Question: A biotechnology firm is planning its investment strategy for future products and research labs. A poll found that 14% of a random sample of 1043 adults approved of attempts to clone a human. Use this information to complete arts a through e.

a) Find the margin of error for this poll if we want 95% confidence in our estimate of the percent of adults who approve of the cloning humans.

ME = __ (Round to three decimal places as needed.)

b) Explain what that margin of error means. (Select One.)

i) The pollsters are 95% confident that the margin of error contains the true proportion of adults who approve of attempts to clone a human.
ii) The margin of error is the value that should be subtracted from the 95% confidence level to obtain the pollstersï¿½ true confidence level.
iii) The margin of error is width of the confidence interval that contains the true proportion of adults who approve of attempts to clone a human.
iv) The pollsters are 95% confident that the true proportion of adults who approve of attempts to clone a human is within the margin of error of the estimated 14%.

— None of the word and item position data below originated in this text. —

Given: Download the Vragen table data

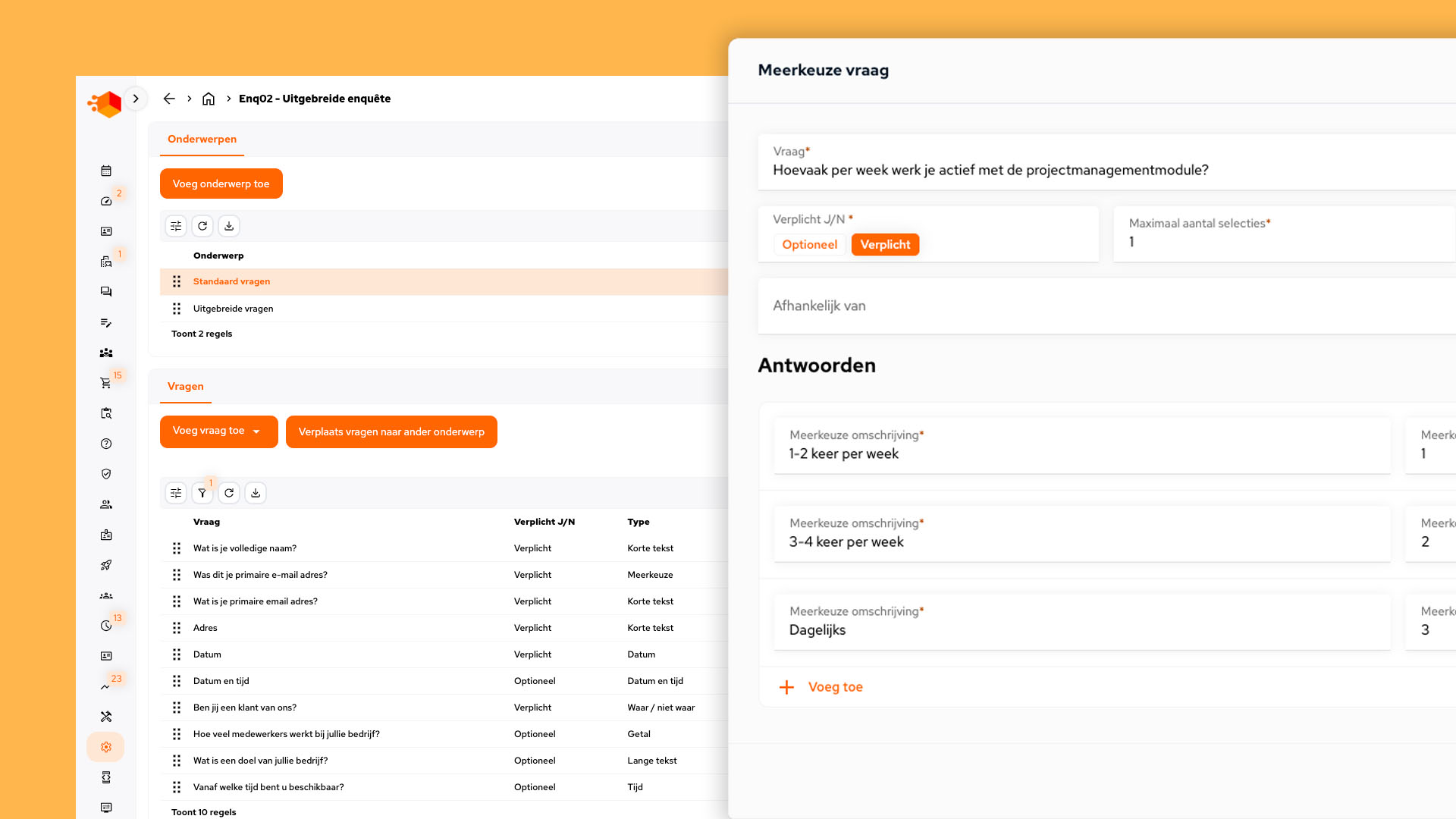Looking at the screenshot, I should pyautogui.click(x=256, y=492).
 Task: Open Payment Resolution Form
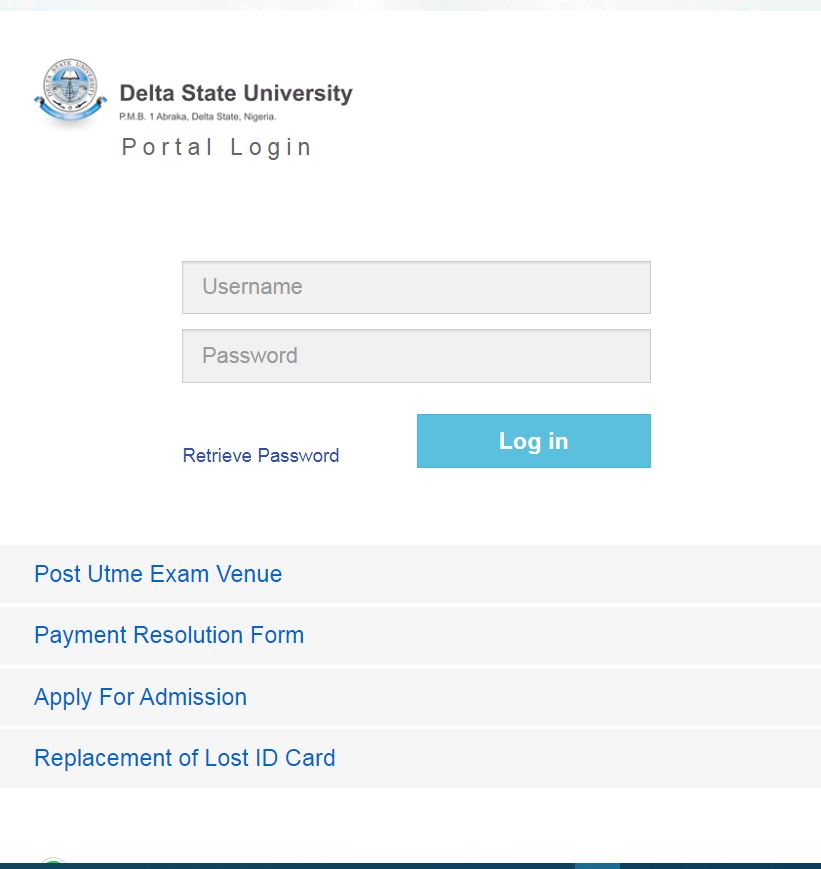169,635
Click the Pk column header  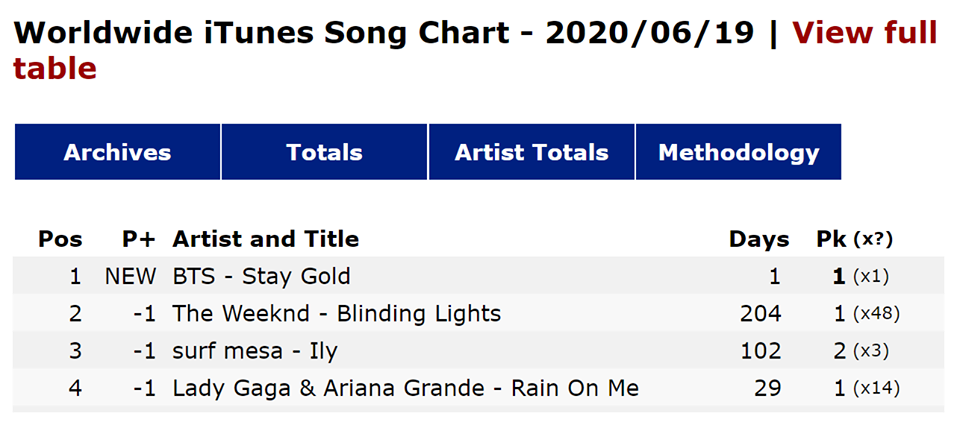[x=831, y=239]
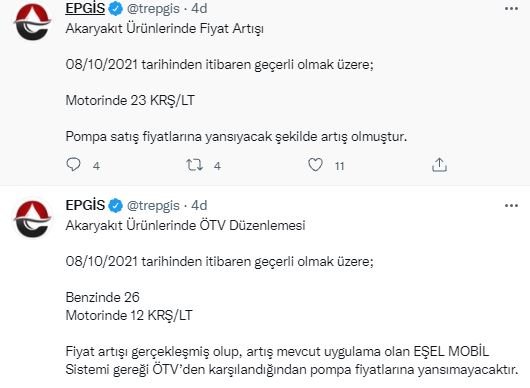Image resolution: width=530 pixels, height=388 pixels.
Task: Retweet the Fiyat Artışı tweet
Action: [194, 165]
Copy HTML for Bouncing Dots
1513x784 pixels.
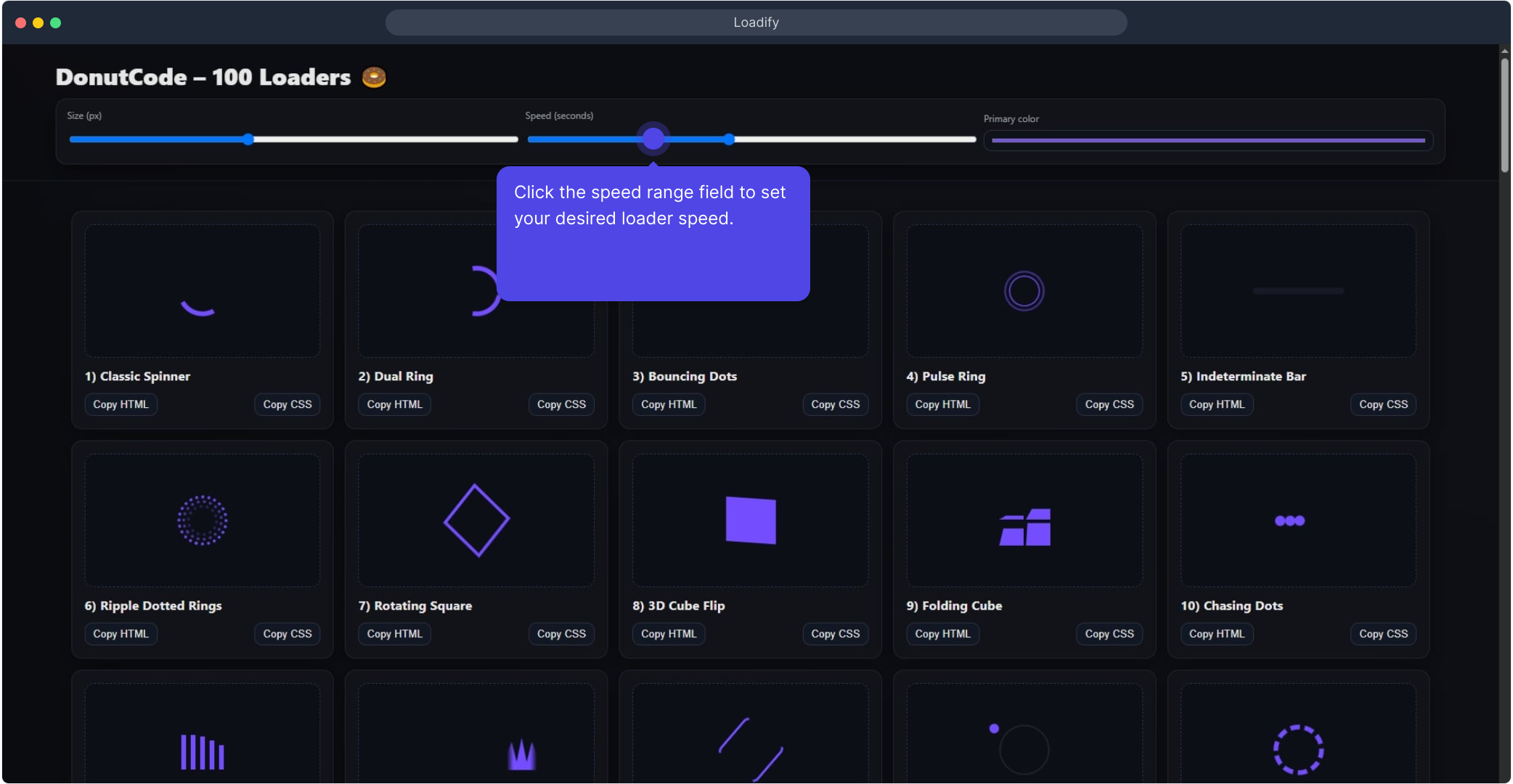click(669, 404)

c) If we only need to be 99% confident, will the margin of error be larger or smaller?

i) A 99% confidence interval requires a smaller margin of error. A wider interval leads to decreased confidence.
ii) A 99% confidence interval requires a larger margin of error. In order to increase confidence, the interval must be narrower.
iii) A 99% confidence interval requires a smaller margin of error. A narrower interval leads to decreased confidence.
iv) A 99% confidence interval requires a larger margin of error. In order to increase confidence, the interval must be wider.

d) Find that margin of error.

ME = _ (Round to three decimal places as needed.)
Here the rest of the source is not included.